ブログ:コンサルタントの視点
女性リーダー育成の3つの壁①~人選の壁~

2015.06.19

女性の管理職比率の引き上げを目指して「女性リーダー育成の実施への関心が高まっていますが、同時に実施したいがなかなかうまく進まないというお悩みもよく伺います。女性リーダー育成の壁とその乗り越え方について、コンサルタントの吉岡恵が考察します。
3回のシリーズの第1回は「人選の壁」についてです。

執筆者プロフィール
吉岡 恵 | Megumi Yoshioka
吉岡 恵

神戸大学工学部卒業。大学卒業後、IT企業に入社し、システム構築やプロジェクトマネージに携わる。
グロービス入社後は、企業向け人材育成組織開発部門(コーポレート・エデュケーション)において、人材育成・組織開発プロジェクトの企画・設計・運営に従事。IT、サービス系企業、製造業など幅広く業界を担当している。


女性活躍推進取り組みの現状

近年、「女性活躍推進」の取り組みは多くの企業で検討が進められており、女性本人に対する育成施策も徐々に実施がスタートしている。筆者はこと「女性リーダー育成」に関して、多くの企業様からお悩みを伺い、また研修現場を通して実情に触れる機会を得てきた。

・そもそも研修するほど人がいるのか?
・女性本人はリーダーになりたくないのでは?
・いやいや、最近の女性はそうでもないのでは?

など企業によってお悩みは様々だが、大きくまとめると「人選」「モチベーション」「上司を含めた組織の理解」の3つが女性リーダー(女性管理職)育成の壁であると捉えている。

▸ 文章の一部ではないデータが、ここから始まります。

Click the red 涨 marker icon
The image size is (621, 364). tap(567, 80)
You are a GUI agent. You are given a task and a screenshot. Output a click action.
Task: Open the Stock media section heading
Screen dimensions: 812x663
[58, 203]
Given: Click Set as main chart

そこで本稿は今回を含め3回にわたり、一つ一つの壁の乗り越え方を考えてみたい。一回目の今回は「人選の壁」である。

女性リーダー(女性管理職)育成の「人選の壁」とは?

何故女性だけに絞ったリーダー育成は人選が難しいのか? また、実際にどの様に人選すると、どのような人材が集まるのか、いくつかの事例をもとに考えてみたい。


◆一定要件で選抜したA社の例:

A社では、グループ会社も含めて対象にし、ある一定条件(役職要件、年齢幅)を提示して選抜を行った。その結果、これまで歩んできたキャリア(経験)に大きなばらつきのある対象層が集まった。具体的には

(1)入社時から将来はリーダーを目指して業務に取り組んできた方(キャリア志向がある)
(2)一般職で入社し、その後総合職になった方
(3)エリア採用や派遣社員として入社し、その後、正社員転換した方

などである。

これだけキャリアの異なる方が集まると必然的にベースの知識や視座・視点に大きなばらつきが生じる。そして当然プログラムへの期待値も異なる。たとえばA社においては(1)の方々から「もっとスキルを強化する内容にしてほしい」という声が上がった。

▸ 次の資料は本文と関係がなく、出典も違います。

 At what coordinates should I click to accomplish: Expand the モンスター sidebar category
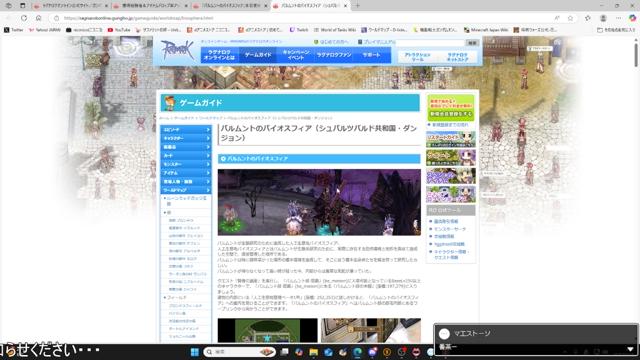pos(186,164)
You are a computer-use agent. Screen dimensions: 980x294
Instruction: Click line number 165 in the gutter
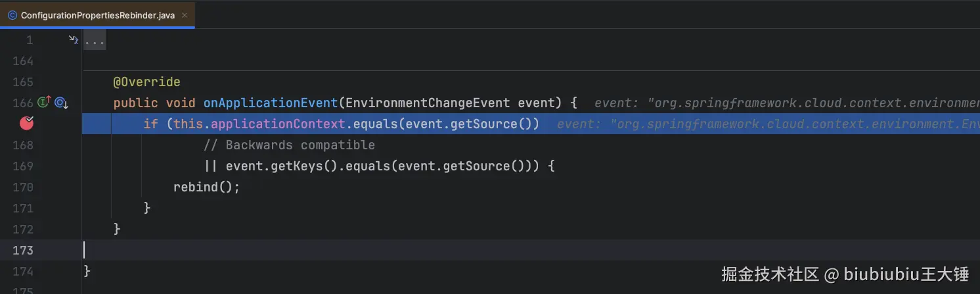coord(22,82)
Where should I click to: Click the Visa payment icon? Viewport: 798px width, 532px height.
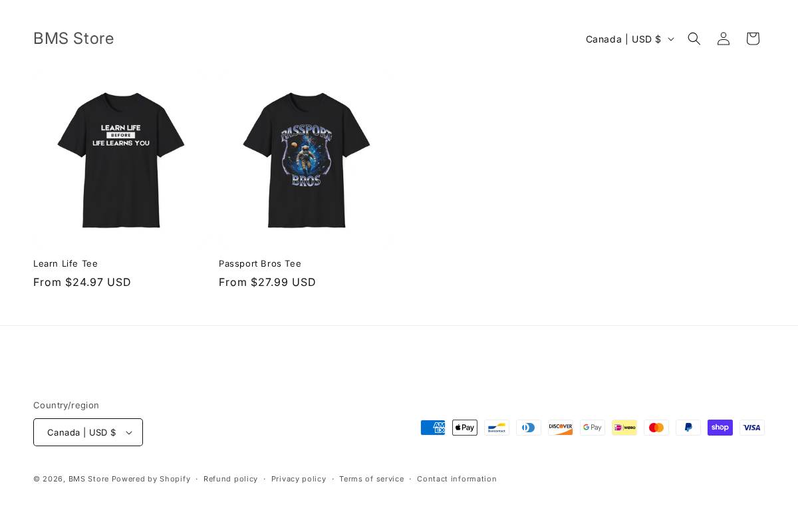tap(752, 428)
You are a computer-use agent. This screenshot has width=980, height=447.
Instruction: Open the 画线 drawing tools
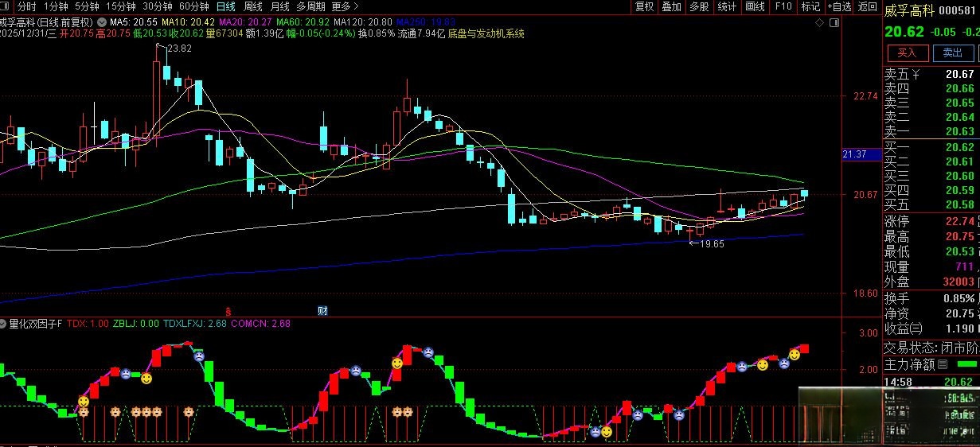coord(755,6)
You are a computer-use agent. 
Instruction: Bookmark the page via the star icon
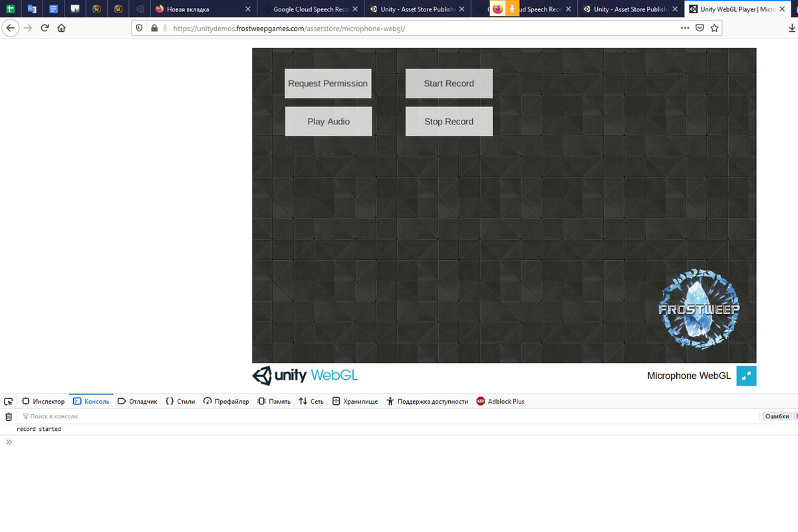pos(715,28)
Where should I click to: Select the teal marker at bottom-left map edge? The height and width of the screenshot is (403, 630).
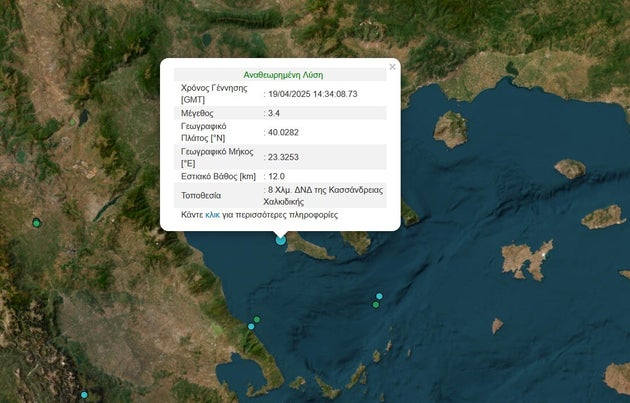coord(84,395)
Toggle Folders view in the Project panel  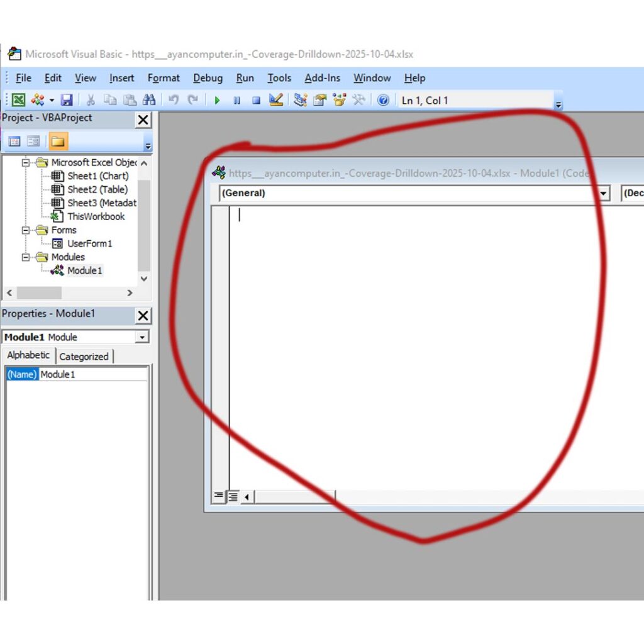tap(58, 142)
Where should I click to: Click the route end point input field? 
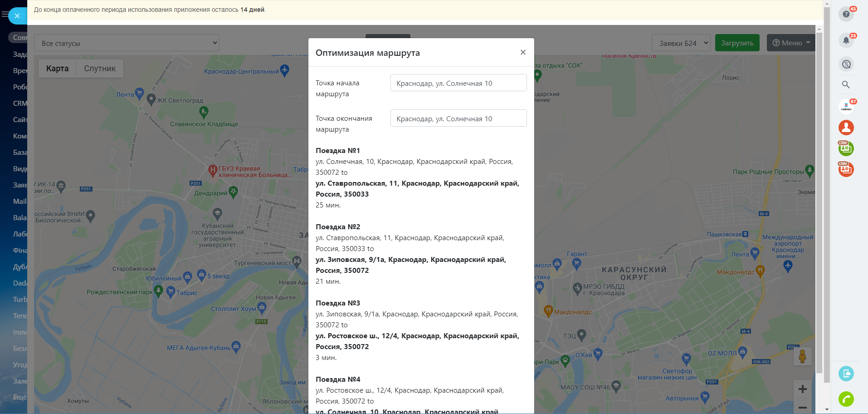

女性リーダー育成プログラムにおいては、スキルだけでなく「マインド」や「キャリア」をプログラムに取り入れることが多いが(その理由や詳細は次回に整理する)、A社も同様だった。

もともと男性と同等に仕事に取り組んできた(1)の方々にとっては、「女性のみを対象としたことでスキル強化へのフォーカスが甘くなった」と映り、不満につながったのであろう。

逆に、例えば目指すスキルレベルを「(男性も含めた)リーダー育成並み」に設定したとすれば、(2)(3)のグループから「ついていけない」という不満が出たことは想像に難くない。選抜、とりわけ複数の組織それぞれに枠を決めて人を出す場合にこのような反応があることは想定する必要があるだろう。


◆意欲あるリーダー候補を期待して公募したB社の例:

B社は、条件範囲を比較的広く設定し、公募で受講者を募った。それによりある程度、意欲・能力の高い方が集まることを想定したが、そうとも言えない現状があった。具体的には、

(1)本来参加頂きたい方(将来のリーダーを期待する方)が手を挙げない
(2)意欲はあるが経験・スキルの面で若干不足している方が手を挙げる

という状態が発生したのである。

(2)の一例をあげれば「自分がこの会社で貢献しつづけるためにスキルアップしたい」という理由で手を挙げた方がおられた。一般的に「女性は能力が高くても自分で手を挙げない」という傾向があると言われている。

そのため、(1)についてはそれを見越してあらかじめ上司に後押しをお願いしておくなど事務局の対策が取られるようになっているが、(2)についても想定し、対応を決めておく必要があるだろう。

女性リーダーはそもそも特定条件での母数が少ない。そのため、どのような人選方法を取っても、男性を対象とした研修より意欲・スキル共に大きなばらつきが生じる。これが「人選の壁」だ。

人選の壁の乗り越え方

上記の通り、いずれの人選方法を取っても、男性を含めた育成の時以上に大きなばらつきが生じることが分かった。

現時点で女性活躍の機会が十分でない企業にとっては、このばらつきを人選の段階で押さえることが難しいだろう。そのため、ある程度のばらつきがあることを前提に研修を組み立てる必要があると考える。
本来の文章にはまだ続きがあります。